## [Fragmento dado]

== == ==

Especiales Semana

EL No. 2

Vive en París como si viviera en Manga. Trabajando quince horas al día, sin tiempo para posesionarse de una fama que, tras años de penuria, le cayó derepente. Es hoy el pintor colombiano mejor cotizado en el mercado internacional, después de Botero.

2 de agosto de 1982

Un destello de intuición de su esposa Ana María lo salvó de regresar, apenas un año después de haber partido, a su corralito de piedra. Su beca de Icetex terminaba. Darío Morales había escrito una carta solicitando el pasaje de regreso. Camino al correo, Ana María, su mujer arbitrariamente decidió romperla. Aquella misma tarde consiguió un trabajo de servicio doméstico, lo único fácil de encontrar en París para cualquier latinoamericano. Y fue así como Darío, compartiendo con ella y con su hija recién nacida, el estrecho espacio de un cuarto, se quedó pintando. Allí se habría quedado quizá porque, hombre profundamente tímido, jamás se atrevió a golpear las puertas de una galería. Fue descubierto casualmente por un coleccionista americano que supo descubrir, entre muchos de otros pintores, un cuadro suyo. Han pasado desde entonces varios años.
En agosto cumplirá 38 años. Y por lo menos 30 los ha pasado pintando. Son muy pocos los artistas colombianos dotados de esa férrea vocación, de esa voluntad de hierro para permanecer 15 o 20 horas diarias en su taller, trabajando en la pintura, o en la escultura a la que prácticamente está dedicado desde hace cuatro años. O simplemente indagando sobre lo que quiere hacer, sin tocar nada, ni una espátula o un cincel.

== == ==

## [Datos del conjunto]
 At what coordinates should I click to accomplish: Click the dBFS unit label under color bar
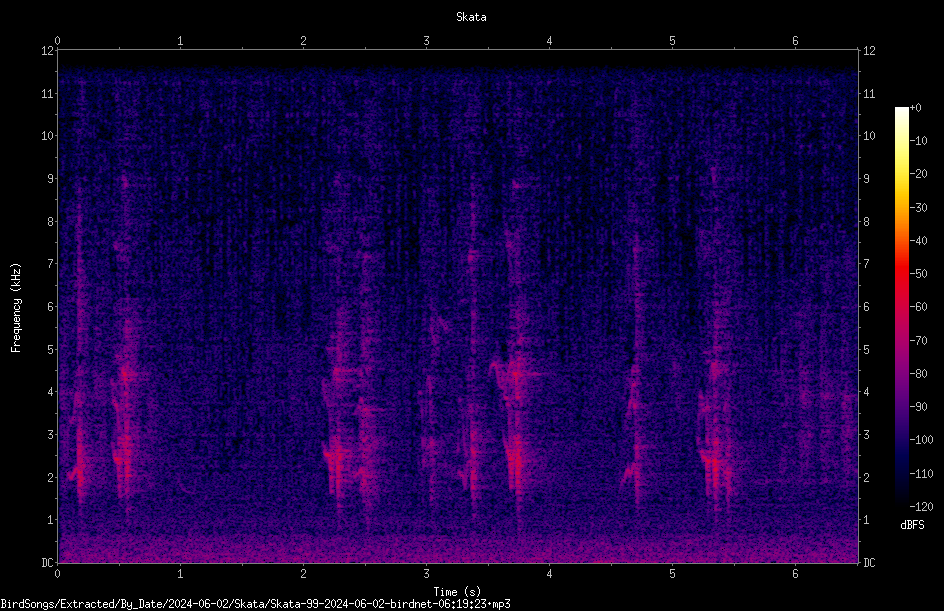912,525
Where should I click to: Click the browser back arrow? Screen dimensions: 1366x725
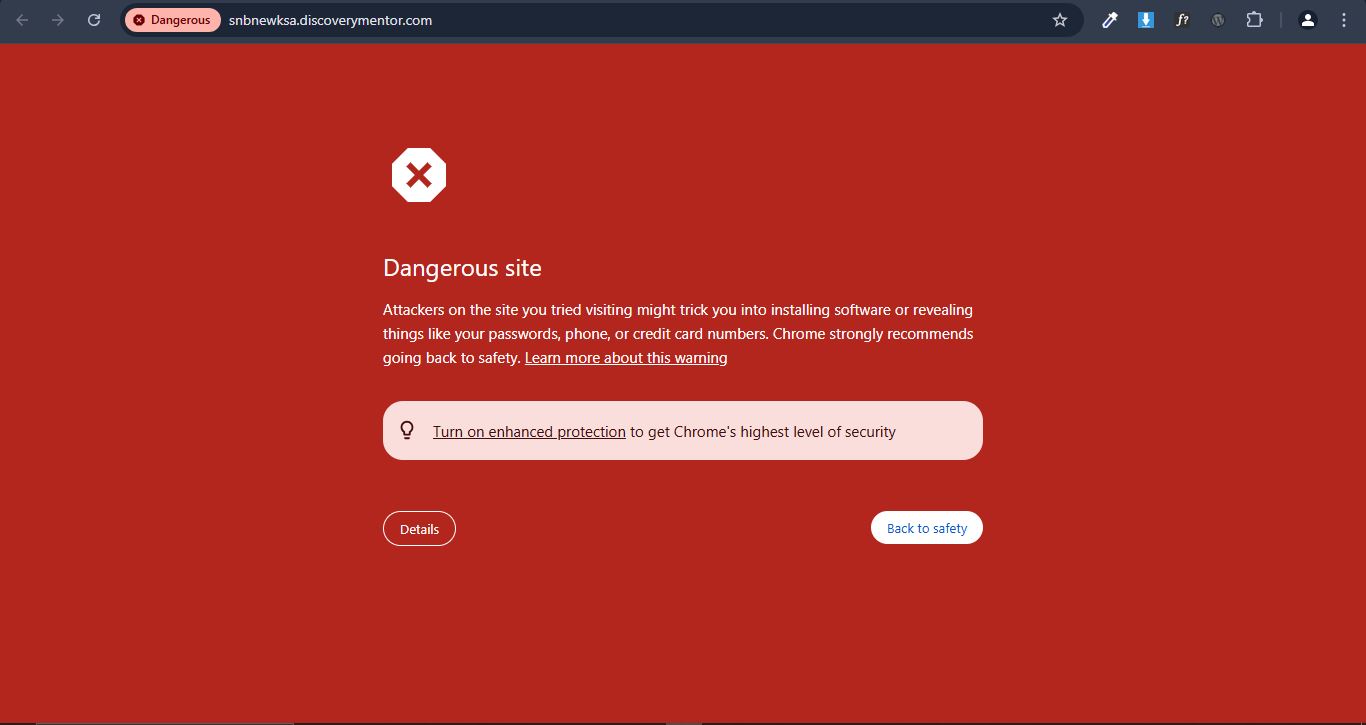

== == ==

Prosigue el artículo sobre el pintor Darío Morales a partir de su última oración.

¿De dónde esa curiosa vocación? El no lo sabe. Siempre pintaba, desde niño, y siempre con esa misma pasión. Es probable que la demoníaca determinación se la deba siempre al signo. Es un típico Leo, voluntarioso, terco, intransigente y orgulloso como corresponde a todos los regidos por el signo del sol. Como Bolívar y Napoleón, como Fidel Castro.
Y como sus gemelos zodiacales, es un solitario. Vive en París, en pleno Barrio Latino, bullicioso. Pero, su amplio apartamento, situado en lo más alto de un edificio de seis plantas, tiene ventanas con doble vidrio, contra el ruido. También allí, en pleno corazón latino, Darío Morales está al margen del mundanal bullicio.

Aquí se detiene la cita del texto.